Data on the cost associated with palliative care to the patient and caregiver are still needed. None of the studies in our review provide any findings on the cost of care to the patient, family, or caregiver: all costs were estimated from either the payer’s or provider’s perspective. Future studies need to widen the perspective on examining the cost associated with palliative care to incorporate costs related to patient, family, caregiver, and society, such as out-of-pocket expenditure, opportunity cost of time, and travel cost. Nijboer and colleagues found that finances were one of the five dimensions of care giving in palliative care, citing a negative effect on the caregiver experience in end-stage cancer patients [40]. Without taking into account all other costs, the true magnitude of cost savings from palliative care programs may be underestimated.

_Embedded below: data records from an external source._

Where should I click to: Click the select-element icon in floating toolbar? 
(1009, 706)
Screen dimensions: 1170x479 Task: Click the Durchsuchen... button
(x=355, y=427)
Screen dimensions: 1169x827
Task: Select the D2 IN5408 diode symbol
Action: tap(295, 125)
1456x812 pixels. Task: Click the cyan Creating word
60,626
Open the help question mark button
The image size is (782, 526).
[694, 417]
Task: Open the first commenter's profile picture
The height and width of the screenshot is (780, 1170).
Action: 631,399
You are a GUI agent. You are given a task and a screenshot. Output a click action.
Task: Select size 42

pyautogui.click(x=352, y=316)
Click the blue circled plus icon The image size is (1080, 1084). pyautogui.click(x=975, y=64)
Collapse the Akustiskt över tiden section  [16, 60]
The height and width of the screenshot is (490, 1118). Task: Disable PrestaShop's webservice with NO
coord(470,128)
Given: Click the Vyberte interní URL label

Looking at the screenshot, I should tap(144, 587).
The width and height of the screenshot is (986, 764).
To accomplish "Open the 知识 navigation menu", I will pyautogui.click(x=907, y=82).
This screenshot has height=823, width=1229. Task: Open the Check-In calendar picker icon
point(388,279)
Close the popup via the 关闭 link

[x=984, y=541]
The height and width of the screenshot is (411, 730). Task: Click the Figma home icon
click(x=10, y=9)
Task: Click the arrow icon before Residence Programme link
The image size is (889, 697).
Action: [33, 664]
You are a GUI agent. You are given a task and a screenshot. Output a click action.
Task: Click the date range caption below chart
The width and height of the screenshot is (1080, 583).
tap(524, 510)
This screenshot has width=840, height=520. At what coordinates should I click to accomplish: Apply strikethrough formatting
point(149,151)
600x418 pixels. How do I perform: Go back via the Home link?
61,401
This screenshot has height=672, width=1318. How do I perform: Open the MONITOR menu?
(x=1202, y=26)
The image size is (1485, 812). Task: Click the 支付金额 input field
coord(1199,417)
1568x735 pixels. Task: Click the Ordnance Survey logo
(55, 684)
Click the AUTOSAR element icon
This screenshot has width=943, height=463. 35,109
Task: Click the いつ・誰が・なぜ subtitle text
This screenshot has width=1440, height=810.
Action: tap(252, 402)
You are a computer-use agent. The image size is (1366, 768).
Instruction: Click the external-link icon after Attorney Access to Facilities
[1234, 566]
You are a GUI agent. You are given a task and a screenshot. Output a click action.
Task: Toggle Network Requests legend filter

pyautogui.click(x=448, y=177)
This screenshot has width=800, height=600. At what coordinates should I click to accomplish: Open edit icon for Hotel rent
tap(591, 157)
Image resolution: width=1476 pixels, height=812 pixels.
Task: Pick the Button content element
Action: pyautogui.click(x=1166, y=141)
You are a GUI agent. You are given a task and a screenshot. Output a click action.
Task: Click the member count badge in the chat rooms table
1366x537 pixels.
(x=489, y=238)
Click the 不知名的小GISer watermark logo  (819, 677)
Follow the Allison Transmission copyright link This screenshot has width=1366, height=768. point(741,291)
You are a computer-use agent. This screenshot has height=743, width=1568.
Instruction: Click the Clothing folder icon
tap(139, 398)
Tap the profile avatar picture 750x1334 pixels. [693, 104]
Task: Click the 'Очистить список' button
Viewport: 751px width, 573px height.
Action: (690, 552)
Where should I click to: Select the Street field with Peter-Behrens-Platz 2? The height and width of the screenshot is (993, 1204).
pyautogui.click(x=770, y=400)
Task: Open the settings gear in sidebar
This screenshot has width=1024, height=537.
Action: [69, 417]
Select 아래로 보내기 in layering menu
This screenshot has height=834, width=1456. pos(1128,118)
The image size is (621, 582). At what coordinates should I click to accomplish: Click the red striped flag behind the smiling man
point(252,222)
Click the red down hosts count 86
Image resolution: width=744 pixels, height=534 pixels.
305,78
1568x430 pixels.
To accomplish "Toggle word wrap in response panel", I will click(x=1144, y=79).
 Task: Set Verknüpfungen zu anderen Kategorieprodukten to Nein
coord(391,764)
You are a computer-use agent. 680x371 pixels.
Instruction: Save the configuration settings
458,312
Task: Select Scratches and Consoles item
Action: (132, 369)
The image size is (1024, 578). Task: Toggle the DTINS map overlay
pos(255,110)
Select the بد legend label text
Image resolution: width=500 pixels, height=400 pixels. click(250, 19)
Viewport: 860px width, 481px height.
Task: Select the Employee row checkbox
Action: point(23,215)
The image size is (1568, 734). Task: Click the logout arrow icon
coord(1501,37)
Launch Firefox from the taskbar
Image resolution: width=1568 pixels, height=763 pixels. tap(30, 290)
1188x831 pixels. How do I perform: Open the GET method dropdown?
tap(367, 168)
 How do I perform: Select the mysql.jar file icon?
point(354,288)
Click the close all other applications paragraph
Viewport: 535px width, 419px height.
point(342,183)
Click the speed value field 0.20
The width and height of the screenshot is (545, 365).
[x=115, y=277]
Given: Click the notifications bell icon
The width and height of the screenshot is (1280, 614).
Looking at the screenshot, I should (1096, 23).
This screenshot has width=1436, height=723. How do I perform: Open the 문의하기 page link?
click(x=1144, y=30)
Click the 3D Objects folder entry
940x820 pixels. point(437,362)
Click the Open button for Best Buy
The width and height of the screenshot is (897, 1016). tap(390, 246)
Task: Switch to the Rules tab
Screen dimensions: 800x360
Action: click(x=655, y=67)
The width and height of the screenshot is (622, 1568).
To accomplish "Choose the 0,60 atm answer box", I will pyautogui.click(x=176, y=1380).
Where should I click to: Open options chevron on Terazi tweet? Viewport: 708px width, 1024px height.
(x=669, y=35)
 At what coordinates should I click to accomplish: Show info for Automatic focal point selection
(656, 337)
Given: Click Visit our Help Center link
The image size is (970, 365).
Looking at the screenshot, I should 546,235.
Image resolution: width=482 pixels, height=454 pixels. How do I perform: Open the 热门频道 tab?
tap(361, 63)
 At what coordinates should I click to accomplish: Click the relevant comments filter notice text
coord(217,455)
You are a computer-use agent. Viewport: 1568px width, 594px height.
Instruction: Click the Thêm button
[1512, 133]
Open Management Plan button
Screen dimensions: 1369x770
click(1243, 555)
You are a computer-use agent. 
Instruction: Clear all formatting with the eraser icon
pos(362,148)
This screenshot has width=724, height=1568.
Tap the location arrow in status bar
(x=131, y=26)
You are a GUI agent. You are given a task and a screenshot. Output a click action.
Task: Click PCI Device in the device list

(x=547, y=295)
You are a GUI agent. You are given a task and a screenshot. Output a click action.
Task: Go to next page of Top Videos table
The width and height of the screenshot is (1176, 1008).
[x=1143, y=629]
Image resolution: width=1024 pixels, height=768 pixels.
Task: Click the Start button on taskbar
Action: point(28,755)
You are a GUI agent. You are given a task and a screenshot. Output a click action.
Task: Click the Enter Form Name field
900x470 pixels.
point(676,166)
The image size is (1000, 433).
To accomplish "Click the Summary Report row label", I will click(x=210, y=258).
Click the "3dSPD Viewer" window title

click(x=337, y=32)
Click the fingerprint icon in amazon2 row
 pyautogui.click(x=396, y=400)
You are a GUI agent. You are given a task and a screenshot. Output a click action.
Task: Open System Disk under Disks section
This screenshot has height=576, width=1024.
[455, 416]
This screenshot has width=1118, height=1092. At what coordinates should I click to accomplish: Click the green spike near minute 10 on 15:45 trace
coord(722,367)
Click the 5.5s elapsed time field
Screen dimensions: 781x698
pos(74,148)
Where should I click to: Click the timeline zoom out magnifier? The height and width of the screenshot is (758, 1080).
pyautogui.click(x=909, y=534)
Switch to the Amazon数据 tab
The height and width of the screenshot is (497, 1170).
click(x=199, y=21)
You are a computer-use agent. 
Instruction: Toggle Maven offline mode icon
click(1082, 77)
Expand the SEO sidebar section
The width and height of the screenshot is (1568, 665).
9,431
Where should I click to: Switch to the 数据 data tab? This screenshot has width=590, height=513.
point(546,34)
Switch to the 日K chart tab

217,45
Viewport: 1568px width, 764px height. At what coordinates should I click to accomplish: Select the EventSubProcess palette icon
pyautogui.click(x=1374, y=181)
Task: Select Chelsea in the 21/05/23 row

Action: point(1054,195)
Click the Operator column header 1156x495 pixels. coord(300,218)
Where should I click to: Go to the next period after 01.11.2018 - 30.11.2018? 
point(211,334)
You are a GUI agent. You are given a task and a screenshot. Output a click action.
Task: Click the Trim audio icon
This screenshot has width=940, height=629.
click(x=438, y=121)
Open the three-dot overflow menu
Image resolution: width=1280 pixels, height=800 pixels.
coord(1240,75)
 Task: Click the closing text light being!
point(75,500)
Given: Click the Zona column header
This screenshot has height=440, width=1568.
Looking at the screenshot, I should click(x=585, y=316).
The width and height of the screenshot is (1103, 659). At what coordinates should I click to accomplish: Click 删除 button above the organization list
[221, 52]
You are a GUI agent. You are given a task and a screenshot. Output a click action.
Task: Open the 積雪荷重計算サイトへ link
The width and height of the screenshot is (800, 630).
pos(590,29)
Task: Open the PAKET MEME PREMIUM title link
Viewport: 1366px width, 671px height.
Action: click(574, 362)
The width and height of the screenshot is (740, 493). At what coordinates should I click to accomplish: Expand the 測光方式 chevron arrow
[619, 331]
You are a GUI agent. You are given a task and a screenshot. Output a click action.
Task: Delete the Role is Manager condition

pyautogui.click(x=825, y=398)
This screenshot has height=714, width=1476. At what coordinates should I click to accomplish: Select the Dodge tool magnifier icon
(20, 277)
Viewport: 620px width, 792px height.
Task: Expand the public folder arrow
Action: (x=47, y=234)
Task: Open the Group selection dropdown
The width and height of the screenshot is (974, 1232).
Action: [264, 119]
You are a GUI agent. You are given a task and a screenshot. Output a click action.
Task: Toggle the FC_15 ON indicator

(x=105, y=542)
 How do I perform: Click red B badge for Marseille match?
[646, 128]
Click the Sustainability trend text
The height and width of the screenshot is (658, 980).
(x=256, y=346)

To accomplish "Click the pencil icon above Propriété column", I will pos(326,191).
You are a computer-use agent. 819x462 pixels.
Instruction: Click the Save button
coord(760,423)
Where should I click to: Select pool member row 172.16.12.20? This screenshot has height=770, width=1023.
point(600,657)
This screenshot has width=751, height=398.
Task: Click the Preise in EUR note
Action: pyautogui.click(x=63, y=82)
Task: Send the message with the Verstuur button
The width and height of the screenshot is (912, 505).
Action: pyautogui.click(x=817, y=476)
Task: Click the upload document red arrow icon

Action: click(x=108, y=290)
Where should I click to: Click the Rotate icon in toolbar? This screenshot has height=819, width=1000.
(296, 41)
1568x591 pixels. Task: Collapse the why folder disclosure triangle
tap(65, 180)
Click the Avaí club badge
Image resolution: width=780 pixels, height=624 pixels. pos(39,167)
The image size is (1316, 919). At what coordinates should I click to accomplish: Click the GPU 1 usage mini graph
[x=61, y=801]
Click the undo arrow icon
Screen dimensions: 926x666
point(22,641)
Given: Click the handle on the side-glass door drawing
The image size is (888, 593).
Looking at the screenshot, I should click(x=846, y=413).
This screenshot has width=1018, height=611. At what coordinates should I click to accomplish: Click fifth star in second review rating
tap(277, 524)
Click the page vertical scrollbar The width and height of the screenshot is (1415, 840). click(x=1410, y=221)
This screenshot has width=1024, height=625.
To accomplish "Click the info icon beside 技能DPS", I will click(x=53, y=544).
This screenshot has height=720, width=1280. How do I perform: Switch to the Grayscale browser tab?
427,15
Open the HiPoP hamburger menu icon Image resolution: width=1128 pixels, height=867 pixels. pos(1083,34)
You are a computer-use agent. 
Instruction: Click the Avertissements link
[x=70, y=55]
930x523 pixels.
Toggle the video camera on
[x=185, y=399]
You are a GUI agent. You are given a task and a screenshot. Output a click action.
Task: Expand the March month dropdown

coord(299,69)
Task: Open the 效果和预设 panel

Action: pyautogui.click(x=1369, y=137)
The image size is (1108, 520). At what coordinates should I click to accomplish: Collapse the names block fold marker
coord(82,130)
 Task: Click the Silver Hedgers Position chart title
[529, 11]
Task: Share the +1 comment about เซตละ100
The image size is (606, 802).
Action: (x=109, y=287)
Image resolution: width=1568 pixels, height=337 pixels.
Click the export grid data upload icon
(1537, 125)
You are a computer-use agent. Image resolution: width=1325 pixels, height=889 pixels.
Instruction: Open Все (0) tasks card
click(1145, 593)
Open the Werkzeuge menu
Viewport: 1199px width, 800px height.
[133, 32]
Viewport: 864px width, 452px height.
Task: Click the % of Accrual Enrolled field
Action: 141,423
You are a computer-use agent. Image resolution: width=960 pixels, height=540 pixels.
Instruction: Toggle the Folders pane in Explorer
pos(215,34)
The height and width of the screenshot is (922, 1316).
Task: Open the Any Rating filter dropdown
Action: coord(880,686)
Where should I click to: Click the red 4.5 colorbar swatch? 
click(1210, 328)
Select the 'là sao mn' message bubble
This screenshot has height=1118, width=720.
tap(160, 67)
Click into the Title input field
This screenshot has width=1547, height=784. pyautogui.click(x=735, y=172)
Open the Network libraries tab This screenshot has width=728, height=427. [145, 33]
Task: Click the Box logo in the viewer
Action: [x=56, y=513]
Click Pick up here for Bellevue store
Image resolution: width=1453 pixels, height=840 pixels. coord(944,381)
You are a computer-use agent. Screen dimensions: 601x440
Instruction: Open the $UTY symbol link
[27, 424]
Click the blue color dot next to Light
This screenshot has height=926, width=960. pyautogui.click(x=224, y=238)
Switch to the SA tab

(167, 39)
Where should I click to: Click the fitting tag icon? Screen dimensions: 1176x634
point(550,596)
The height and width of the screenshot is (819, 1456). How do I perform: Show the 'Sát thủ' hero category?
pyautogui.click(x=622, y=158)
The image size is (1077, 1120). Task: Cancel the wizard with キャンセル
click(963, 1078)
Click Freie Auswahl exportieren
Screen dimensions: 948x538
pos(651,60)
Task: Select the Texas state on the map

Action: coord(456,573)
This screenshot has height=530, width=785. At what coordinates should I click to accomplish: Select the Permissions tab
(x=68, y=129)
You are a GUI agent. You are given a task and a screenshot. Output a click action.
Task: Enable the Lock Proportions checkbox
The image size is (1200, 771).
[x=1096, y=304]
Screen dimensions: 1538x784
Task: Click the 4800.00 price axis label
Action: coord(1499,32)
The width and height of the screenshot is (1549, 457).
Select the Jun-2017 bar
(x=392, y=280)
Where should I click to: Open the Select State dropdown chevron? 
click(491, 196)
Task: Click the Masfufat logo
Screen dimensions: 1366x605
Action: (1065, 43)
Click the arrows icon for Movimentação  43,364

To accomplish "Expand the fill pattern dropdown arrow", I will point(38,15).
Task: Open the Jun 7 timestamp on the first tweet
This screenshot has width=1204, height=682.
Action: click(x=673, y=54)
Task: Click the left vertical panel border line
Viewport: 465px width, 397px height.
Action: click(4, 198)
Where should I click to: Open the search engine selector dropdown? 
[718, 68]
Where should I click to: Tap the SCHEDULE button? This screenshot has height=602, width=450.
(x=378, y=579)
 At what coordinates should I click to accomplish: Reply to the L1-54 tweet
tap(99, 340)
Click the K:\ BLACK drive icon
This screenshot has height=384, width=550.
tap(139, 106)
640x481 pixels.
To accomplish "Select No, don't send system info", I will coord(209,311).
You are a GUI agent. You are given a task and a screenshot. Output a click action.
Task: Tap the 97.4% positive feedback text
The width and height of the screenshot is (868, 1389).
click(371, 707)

Studying the costs of palliative care in isolation without considering quality of care will render the findings less meaningful. Many of the studies included in this review demonstrated the impact of palliative care on clinical outcomes, and none reported any negative impact. The health care outcomes commonly measured in these studies were the number of hospitalizations, length of hospitalizations, number of ICU admissions, length of stay in the ICU, rate of chemotherapy use, quality of life, ED visits, mortality, and 30-day readmissions. Patients in the palliative care group were less likely to be admitted to the hospital in the last month of life [7, 24, 35], had shorter lengths of hospitalizations [27, 28, 35, 36], and had a lower in-hospital mortality rates [7, 24, 35]. Palliative care patients also had higher odds of receiving hospice referral [18, 24] and better quality of life when compared to the control group [7, 9] though similar survival rates [13].

Our systematic review has several limitations. First, most of the studies were observational studies and do not provide evidence for a strong causal inference about the cost-saving effect of palliative care for patients diagnosed with cancer. Second, there were heterogeneities in the way costs measures were analyzed in the studies, rendering it impractical to derive an average effect size. Because of which, we qualitatively summarized the findings of the studies included in this review. Third, we gathered evidence related to costs associated with palliative care for cancer patients in the context of US healthcare and the findings may not be valid for other countries. Fourth, we excluded studies that did not report detailed costs of palliative care including how the costs were estimated. We feel the study with a sole number of costs of palliative care with no other details provides limited value to link the expenses and outcomes. Our study aimed to include economic outcomes of comprehensive palliative care services given to cancer patients; therefore, the literature reporting only single intervention, such as using radiation therapy to manage the cancer pain, was not included.

Conclusion

In summary, our study found an association between palliative care in cancer patients and lower health care costs. However, remarkable differences in cost exist in hospital-based and outpatient-based delivery models for palliative care. The cost savings of the other palliative care delivery models are still largely unknown. Given the current paucity of studies producing comparable conclusions, it is difficult to present any evidence on which palliative care delivery model represents the most cost-effective means of delivering palliative care.